With nothing added and nothing dropped, write out all of the entries below.

Stored items:
###
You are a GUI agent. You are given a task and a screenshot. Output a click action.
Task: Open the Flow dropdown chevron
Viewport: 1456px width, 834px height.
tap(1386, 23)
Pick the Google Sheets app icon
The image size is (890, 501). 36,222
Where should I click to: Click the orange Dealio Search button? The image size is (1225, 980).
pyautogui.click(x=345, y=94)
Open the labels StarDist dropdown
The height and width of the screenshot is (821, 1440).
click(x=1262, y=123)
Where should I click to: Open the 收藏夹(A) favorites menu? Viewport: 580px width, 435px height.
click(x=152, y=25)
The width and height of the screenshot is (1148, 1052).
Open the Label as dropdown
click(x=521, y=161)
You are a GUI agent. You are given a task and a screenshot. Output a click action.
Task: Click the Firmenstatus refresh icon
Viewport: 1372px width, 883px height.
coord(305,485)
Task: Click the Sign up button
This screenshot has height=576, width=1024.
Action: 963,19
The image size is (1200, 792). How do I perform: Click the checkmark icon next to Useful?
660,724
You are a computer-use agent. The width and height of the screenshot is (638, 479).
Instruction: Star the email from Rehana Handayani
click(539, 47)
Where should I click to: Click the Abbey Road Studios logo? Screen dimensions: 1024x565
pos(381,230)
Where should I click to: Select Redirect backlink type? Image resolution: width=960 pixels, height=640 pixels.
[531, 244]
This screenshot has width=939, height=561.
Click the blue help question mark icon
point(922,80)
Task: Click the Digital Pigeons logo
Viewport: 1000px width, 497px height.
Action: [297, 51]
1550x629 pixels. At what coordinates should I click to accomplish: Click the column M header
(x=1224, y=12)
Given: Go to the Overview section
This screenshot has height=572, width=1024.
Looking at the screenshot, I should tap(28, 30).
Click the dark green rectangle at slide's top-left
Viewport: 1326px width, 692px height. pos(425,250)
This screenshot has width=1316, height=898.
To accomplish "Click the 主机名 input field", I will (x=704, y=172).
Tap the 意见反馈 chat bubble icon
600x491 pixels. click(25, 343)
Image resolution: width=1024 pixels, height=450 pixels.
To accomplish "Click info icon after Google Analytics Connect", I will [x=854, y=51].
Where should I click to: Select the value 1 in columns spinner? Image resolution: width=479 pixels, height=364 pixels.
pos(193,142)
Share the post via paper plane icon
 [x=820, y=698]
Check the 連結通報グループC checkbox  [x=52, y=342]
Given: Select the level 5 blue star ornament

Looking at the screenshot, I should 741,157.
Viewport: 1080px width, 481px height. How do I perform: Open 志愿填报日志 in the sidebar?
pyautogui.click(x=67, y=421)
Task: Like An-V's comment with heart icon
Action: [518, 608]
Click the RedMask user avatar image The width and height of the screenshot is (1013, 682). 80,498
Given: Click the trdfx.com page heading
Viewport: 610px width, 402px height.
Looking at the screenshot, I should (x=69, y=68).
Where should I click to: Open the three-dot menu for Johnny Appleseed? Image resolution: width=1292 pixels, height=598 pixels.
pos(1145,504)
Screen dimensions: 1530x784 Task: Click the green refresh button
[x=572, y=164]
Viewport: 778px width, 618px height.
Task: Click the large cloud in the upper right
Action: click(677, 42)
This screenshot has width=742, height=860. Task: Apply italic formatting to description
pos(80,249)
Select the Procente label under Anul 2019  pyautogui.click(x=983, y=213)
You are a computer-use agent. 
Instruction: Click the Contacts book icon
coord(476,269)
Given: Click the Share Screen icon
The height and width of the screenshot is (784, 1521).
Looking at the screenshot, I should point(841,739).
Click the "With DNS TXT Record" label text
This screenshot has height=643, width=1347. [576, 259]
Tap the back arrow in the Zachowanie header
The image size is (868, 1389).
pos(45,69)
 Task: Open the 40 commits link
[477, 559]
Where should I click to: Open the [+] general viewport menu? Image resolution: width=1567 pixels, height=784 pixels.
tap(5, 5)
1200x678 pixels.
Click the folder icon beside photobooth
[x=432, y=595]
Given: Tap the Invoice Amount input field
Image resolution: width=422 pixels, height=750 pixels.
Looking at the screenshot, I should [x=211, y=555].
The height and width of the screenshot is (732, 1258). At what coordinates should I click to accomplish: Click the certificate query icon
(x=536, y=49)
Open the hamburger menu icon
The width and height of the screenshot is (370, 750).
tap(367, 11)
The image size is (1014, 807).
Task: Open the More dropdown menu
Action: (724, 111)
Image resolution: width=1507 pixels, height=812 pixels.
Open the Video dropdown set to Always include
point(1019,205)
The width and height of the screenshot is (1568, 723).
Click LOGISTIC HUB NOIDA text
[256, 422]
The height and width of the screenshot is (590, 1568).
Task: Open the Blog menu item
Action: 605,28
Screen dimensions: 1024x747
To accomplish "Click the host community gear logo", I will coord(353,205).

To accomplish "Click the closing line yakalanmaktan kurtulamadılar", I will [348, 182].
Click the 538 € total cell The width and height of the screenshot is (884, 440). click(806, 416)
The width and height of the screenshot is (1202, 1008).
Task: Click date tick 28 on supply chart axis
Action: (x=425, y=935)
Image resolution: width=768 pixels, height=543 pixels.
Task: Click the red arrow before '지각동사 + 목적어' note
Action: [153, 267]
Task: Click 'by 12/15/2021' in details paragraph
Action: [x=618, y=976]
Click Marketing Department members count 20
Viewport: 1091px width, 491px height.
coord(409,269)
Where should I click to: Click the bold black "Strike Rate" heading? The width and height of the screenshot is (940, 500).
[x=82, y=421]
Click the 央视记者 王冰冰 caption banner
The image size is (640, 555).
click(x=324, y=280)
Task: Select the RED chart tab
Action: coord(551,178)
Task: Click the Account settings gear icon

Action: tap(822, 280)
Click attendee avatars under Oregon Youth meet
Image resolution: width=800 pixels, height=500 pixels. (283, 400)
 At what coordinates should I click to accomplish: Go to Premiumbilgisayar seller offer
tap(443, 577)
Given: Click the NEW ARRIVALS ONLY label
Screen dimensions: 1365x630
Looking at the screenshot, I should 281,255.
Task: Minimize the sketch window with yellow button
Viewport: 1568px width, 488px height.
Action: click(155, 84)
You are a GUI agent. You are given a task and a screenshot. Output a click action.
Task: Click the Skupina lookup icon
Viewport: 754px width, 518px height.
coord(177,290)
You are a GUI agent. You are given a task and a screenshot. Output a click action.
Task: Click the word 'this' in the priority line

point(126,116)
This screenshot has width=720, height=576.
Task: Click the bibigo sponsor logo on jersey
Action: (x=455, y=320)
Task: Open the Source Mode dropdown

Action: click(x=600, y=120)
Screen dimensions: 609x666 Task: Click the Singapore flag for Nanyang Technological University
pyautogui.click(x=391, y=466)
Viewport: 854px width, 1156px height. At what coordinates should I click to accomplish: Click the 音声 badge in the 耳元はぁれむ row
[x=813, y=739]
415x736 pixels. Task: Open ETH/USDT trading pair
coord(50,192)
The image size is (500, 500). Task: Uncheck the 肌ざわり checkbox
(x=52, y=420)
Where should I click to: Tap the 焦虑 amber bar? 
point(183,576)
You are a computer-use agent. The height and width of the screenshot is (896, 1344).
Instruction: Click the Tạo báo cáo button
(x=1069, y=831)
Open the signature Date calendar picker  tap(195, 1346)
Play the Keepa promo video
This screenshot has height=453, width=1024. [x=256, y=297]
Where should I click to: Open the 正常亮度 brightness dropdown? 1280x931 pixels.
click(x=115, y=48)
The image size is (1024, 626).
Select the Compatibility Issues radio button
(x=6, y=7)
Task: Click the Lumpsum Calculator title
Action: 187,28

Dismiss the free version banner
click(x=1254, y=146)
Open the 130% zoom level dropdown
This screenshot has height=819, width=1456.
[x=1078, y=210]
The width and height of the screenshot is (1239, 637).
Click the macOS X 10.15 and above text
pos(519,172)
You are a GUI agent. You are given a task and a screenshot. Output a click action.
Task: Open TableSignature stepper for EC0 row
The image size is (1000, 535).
###
SOLUTION TO THE EXERCISE:
You are a GUI agent. You are given a task and a screenshot. Output a click action.
Task: Open the Flow dropdown chevron
Viewport: 1456px width, 834px height.
tap(1386, 23)
Pick the Google Sheets app icon
The image size is (890, 501). 36,222
Where should I click to: Click the orange Dealio Search button? The image size is (1225, 980).
pyautogui.click(x=345, y=94)
Open the labels StarDist dropdown
The height and width of the screenshot is (821, 1440).
click(x=1262, y=123)
Where should I click to: Open the 收藏夹(A) favorites menu? Viewport: 580px width, 435px height.
click(x=152, y=25)
The width and height of the screenshot is (1148, 1052).
Open the Label as dropdown
click(x=521, y=161)
You are a GUI agent. You are given a task and a screenshot. Output a click action.
Task: Click the Firmenstatus refresh icon
Viewport: 1372px width, 883px height.
coord(305,485)
Task: Click the Sign up button
This screenshot has height=576, width=1024.
Action: 963,19
The image size is (1200, 792). How do I perform: Click the checkmark icon next to Useful?
660,724
You are a computer-use agent. The width and height of the screenshot is (638, 479).
Instruction: Star the email from Rehana Handayani
click(539, 47)
Where should I click to: Click the Abbey Road Studios logo? Screen dimensions: 1024x565
pos(381,230)
Where should I click to: Select Redirect backlink type? Image resolution: width=960 pixels, height=640 pixels.
[531, 244]
This screenshot has width=939, height=561.
Click the blue help question mark icon
point(922,80)
Task: Click the Digital Pigeons logo
Viewport: 1000px width, 497px height.
Action: [297, 51]
1550x629 pixels. At what coordinates should I click to accomplish: Click the column M header
(x=1224, y=12)
Given: Go to the Overview section
This screenshot has height=572, width=1024.
Looking at the screenshot, I should tap(28, 30).
Click the dark green rectangle at slide's top-left
Viewport: 1326px width, 692px height. pos(425,250)
This screenshot has width=1316, height=898.
To accomplish "Click the 主机名 input field", I will (x=704, y=172).
Tap the 意见反馈 chat bubble icon
600x491 pixels. click(25, 343)
Image resolution: width=1024 pixels, height=450 pixels.
To accomplish "Click info icon after Google Analytics Connect", I will [x=854, y=51].
Where should I click to: Select the value 1 in columns spinner? Image resolution: width=479 pixels, height=364 pixels.
pos(193,142)
Share the post via paper plane icon
 [x=820, y=698]
Check the 連結通報グループC checkbox  [x=52, y=342]
Given: Select the level 5 blue star ornament

Looking at the screenshot, I should 741,157.
Viewport: 1080px width, 481px height. How do I perform: Open 志愿填报日志 in the sidebar?
pyautogui.click(x=67, y=421)
Task: Like An-V's comment with heart icon
Action: [518, 608]
Click the RedMask user avatar image The width and height of the screenshot is (1013, 682). 80,498
Given: Click the trdfx.com page heading
Viewport: 610px width, 402px height.
Looking at the screenshot, I should (x=69, y=68).
Where should I click to: Open the three-dot menu for Johnny Appleseed? Image resolution: width=1292 pixels, height=598 pixels.
pos(1145,504)
Screen dimensions: 1530x784 Task: Click the green refresh button
[x=572, y=164]
Viewport: 778px width, 618px height.
Task: Click the large cloud in the upper right
Action: click(677, 42)
This screenshot has width=742, height=860. Task: Apply italic formatting to description
pos(80,249)
Select the Procente label under Anul 2019  pyautogui.click(x=983, y=213)
You are a computer-use agent. 
Instruction: Click the Contacts book icon
coord(476,269)
Given: Click the Share Screen icon
The height and width of the screenshot is (784, 1521).
Looking at the screenshot, I should point(841,739).
Click the "With DNS TXT Record" label text
This screenshot has height=643, width=1347. [576, 259]
Tap the back arrow in the Zachowanie header
The image size is (868, 1389).
pos(45,69)
 Task: Open the 40 commits link
[477, 559]
Where should I click to: Open the [+] general viewport menu? Image resolution: width=1567 pixels, height=784 pixels.
tap(5, 5)
1200x678 pixels.
Click the folder icon beside photobooth
[x=432, y=595]
Given: Tap the Invoice Amount input field
Image resolution: width=422 pixels, height=750 pixels.
Looking at the screenshot, I should [x=211, y=555].
The height and width of the screenshot is (732, 1258). At what coordinates should I click to accomplish: Click the certificate query icon
(x=536, y=49)
Open the hamburger menu icon
The width and height of the screenshot is (370, 750).
tap(367, 11)
The image size is (1014, 807).
Task: Open the More dropdown menu
Action: (724, 111)
Image resolution: width=1507 pixels, height=812 pixels.
Open the Video dropdown set to Always include
point(1019,205)
The width and height of the screenshot is (1568, 723).
Click LOGISTIC HUB NOIDA text
[256, 422]
The height and width of the screenshot is (590, 1568).
Task: Open the Blog menu item
Action: 605,28
Screen dimensions: 1024x747
To accomplish "Click the host community gear logo", I will coord(353,205).

To accomplish "Click the closing line yakalanmaktan kurtulamadılar", I will [348, 182].
Click the 538 € total cell The width and height of the screenshot is (884, 440). click(806, 416)
The width and height of the screenshot is (1202, 1008).
Task: Click date tick 28 on supply chart axis
Action: (x=425, y=935)
Image resolution: width=768 pixels, height=543 pixels.
Task: Click the red arrow before '지각동사 + 목적어' note
Action: [153, 267]
Task: Click 'by 12/15/2021' in details paragraph
Action: [x=618, y=976]
Click Marketing Department members count 20
Viewport: 1091px width, 491px height.
coord(409,269)
Where should I click to: Click the bold black "Strike Rate" heading? The width and height of the screenshot is (940, 500).
[x=82, y=421]
Click the 央视记者 王冰冰 caption banner
The image size is (640, 555).
click(x=324, y=280)
Task: Select the RED chart tab
Action: coord(551,178)
Task: Click the Account settings gear icon

Action: tap(822, 280)
Click attendee avatars under Oregon Youth meet
Image resolution: width=800 pixels, height=500 pixels. (283, 400)
 At what coordinates should I click to accomplish: Go to Premiumbilgisayar seller offer
tap(443, 577)
Given: Click the NEW ARRIVALS ONLY label
Screen dimensions: 1365x630
Looking at the screenshot, I should 281,255.
Task: Minimize the sketch window with yellow button
Viewport: 1568px width, 488px height.
Action: click(155, 84)
You are a GUI agent. You are given a task and a screenshot. Output a click action.
Task: Click the Skupina lookup icon
Viewport: 754px width, 518px height.
coord(177,290)
You are a GUI agent. You are given a task and a screenshot. Output a click action.
Task: Click the word 'this' in the priority line

point(126,116)
This screenshot has width=720, height=576.
Task: Click the bibigo sponsor logo on jersey
Action: (x=455, y=320)
Task: Open the Source Mode dropdown

Action: click(x=600, y=120)
Screen dimensions: 609x666 Task: Click the Singapore flag for Nanyang Technological University
pyautogui.click(x=391, y=466)
Viewport: 854px width, 1156px height. At what coordinates should I click to accomplish: Click the 音声 badge in the 耳元はぁれむ row
[x=813, y=739]
415x736 pixels. Task: Open ETH/USDT trading pair
coord(50,192)
The image size is (500, 500). Task: Uncheck the 肌ざわり checkbox
(x=52, y=420)
Where should I click to: Tap the 焦虑 amber bar? 
point(183,576)
You are a computer-use agent. The height and width of the screenshot is (896, 1344).
Instruction: Click the Tạo báo cáo button
(x=1069, y=831)
Open the signature Date calendar picker  tap(195, 1346)
Play the Keepa promo video
This screenshot has height=453, width=1024. [x=256, y=297]
Where should I click to: Open the 正常亮度 brightness dropdown? 1280x931 pixels.
click(x=115, y=48)
The image size is (1024, 626).
Select the Compatibility Issues radio button
(x=6, y=7)
Task: Click the Lumpsum Calculator title
Action: 187,28

Dismiss the free version banner
click(x=1254, y=146)
Open the 130% zoom level dropdown
This screenshot has height=819, width=1456.
[x=1078, y=210]
The width and height of the screenshot is (1239, 637).
Click the macOS X 10.15 and above text
pos(519,172)
You are a GUI agent. You are given a task and a screenshot. Output a click action.
Task: Open TableSignature stepper for EC0 row
The image size is (1000, 535).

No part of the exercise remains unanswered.